Monday, March 23, 2009

Getting to know me...

So I am in a state so here is some fluff and getting to know you stuff.

I have to confess that despite my love of animals I am really afraid of birds. I'm not as afraid of birds as I used to be after making myself be near them without freaking out. And I talk to crows. But still. I think it's because I am by nature a kind of flaily, twitchy person sometimes and birds amplify that.

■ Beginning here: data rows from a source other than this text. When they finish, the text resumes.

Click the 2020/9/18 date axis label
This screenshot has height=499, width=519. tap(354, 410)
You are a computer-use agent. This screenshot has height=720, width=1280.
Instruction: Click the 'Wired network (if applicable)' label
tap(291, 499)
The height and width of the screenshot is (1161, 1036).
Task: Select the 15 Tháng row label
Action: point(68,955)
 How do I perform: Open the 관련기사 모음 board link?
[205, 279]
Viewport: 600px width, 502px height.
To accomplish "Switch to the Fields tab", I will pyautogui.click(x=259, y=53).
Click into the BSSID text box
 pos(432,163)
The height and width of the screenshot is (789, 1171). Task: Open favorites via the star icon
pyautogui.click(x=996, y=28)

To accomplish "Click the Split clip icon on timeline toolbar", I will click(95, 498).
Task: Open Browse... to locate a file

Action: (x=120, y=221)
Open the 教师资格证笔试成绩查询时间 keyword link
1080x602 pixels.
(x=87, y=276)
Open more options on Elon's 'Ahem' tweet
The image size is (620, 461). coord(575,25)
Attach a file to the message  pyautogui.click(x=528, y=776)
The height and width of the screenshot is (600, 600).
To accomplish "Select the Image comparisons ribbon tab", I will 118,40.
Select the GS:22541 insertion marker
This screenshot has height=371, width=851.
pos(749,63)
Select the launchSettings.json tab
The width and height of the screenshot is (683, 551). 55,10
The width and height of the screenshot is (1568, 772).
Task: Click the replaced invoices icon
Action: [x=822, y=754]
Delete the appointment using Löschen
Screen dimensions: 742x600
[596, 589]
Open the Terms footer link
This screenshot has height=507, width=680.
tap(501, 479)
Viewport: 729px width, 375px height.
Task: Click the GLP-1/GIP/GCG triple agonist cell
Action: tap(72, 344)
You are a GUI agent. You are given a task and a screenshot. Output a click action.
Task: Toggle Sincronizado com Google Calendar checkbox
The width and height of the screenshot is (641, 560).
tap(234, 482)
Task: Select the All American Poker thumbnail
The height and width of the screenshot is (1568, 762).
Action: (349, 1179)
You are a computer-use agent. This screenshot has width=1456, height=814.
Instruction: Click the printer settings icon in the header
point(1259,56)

I tell you guys this because I saw a bald mother fucking eagle today and my first thought was wow pretty then it went to ZOMG GIANT BIRD OF DEATH IS GONNA PECK MY EYES OUT.

No joke.

Speaking of talking to things I talk to everything. Random critters, trees, flowers, electronics. I've done it since I was a little kid and it's pretty unconscious. I don't realize I've spoken aloud sometimes until people look at me like what the fuck?

What else?

When I drink soda I only really like it warm and flat. Gross I know.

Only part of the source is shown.